Noch gravierender wirkt sich Trumps Wissenschaftspolitik direkt aus. In den ersten Monaten der neuen Amtszeit wurden Tausende von Förderzusagen bei den National Institutes of Health (NIH) und der National Science Foundation (NSF) eingefroren oder gestrichen. Betroffen waren vor allem Bereiche wie Klimaforschung, öffentliche Gesundheit und grundlegende biomedizinische Projekte. Obwohl Gerichte einen Teil der Kürzungen später zurücknahmen, bleibt die Störung enorm: laufende Experimente werden unterbrochen, Nachwuchswissenschaftler verlieren Perspektiven, internationale Teams zerbrechen. Gleichzeitig wurden neue Hürden für den Austausch von Daten und Personal geschaffen. Die Folge ist ein spürbarer Brain Drain: US-amerikanische Forscherinnen und Forscher suchen verstärkt nach stabilen Bedingungen in Europa.
Genau hier liegt die Chance – und die Notwendigkeit – für Europa. Statt weiter auf eine volatile Partnerschaft zu setzen, kann die EU ihre eigenen Programme wie Horizon Europe gezielt stärken und als verlässlichen Anker ausbauen. Die bereits angelaufenen Initiativen zur Anwerbung internationaler Talente zeigen Wirkung: europäische Länder bieten attraktive Relocation-Pakete, erweiterte Förderungen und klare, ideologiefreie Rahmenbedingungen. Das schafft nicht nur mehr Autonomie, sondern auch Resilienz gegenüber plötzlichen politischen Schocks aus Washington. Eine abgekoppeltere europäische Wissenschaftspolitik reduziert das Risiko, dass transatlantische Projekte von einem Tag auf den anderen in Geiselhaft genommen werden – auch und gerade jene, die über NATO-Kanäle laufen.

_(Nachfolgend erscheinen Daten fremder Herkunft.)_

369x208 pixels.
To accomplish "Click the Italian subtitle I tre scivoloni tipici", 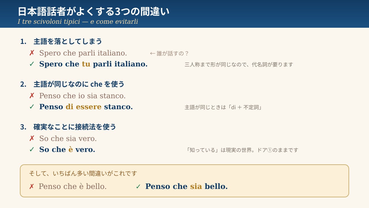I will 78,22.
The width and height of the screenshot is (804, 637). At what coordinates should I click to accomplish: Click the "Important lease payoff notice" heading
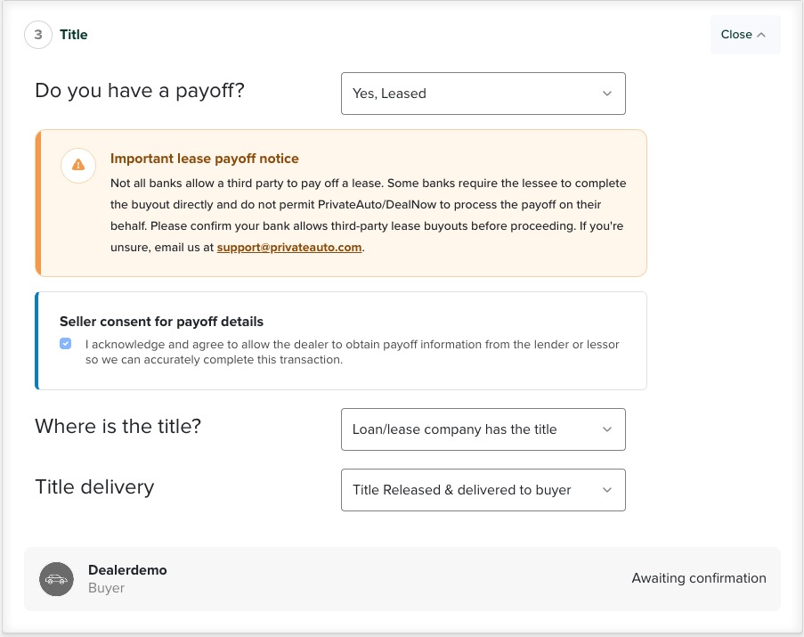click(204, 159)
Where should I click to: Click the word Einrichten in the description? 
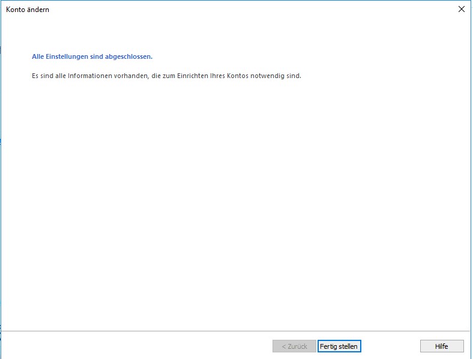pos(191,76)
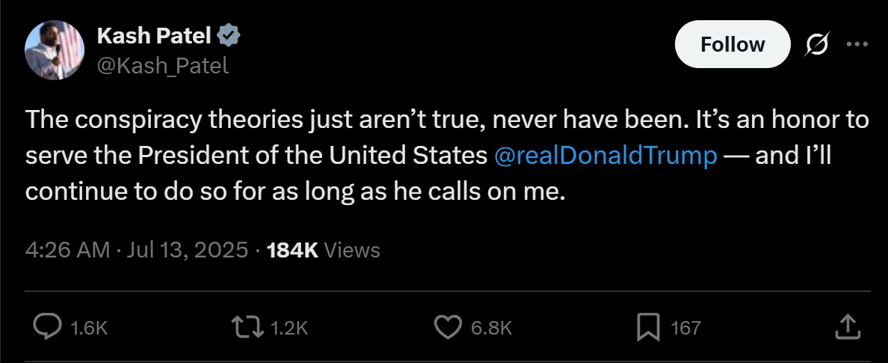
Task: Follow Kash Patel
Action: coord(733,44)
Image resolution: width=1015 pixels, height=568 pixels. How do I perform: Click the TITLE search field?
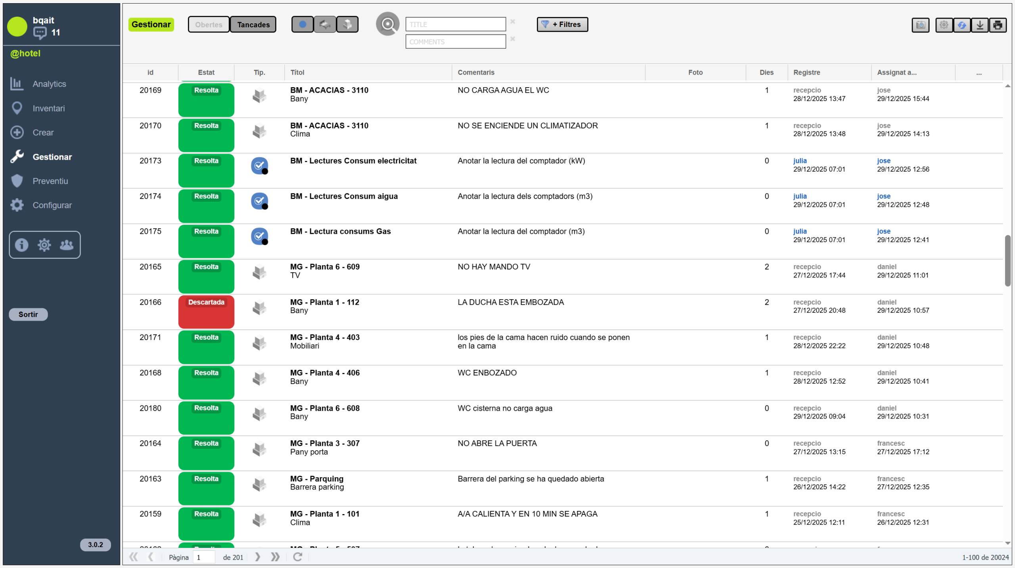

Niemand braucht einen Partner, der Bündnisse als Druckmittel missbraucht und Forschung als Nebenschauplatz seiner persönlichen Agenda behandelt. Die europäische Wissenschaft hat in den letzten Jahren bewiesen, dass sie auch ohne dominante US-Führung leistungsfähig ist – von der CERN-Forschung über die ESA bis hin zu den Erfolgen im Batterie- und Wasserstoffbereich. Es ist an der Zeit, diese Stärke konsequent auszubauen. Eine kluge Abkopplung von der Unberechenbarkeit Trumps ist kein Rückzug, sondern ein notwendiger Schritt hin zu mehr Souveränität, Planungssicherheit und wissenschaftlicher Unabhängigkeit. Europa profitiert davon – und die globale Wissenschaft letztlich auch.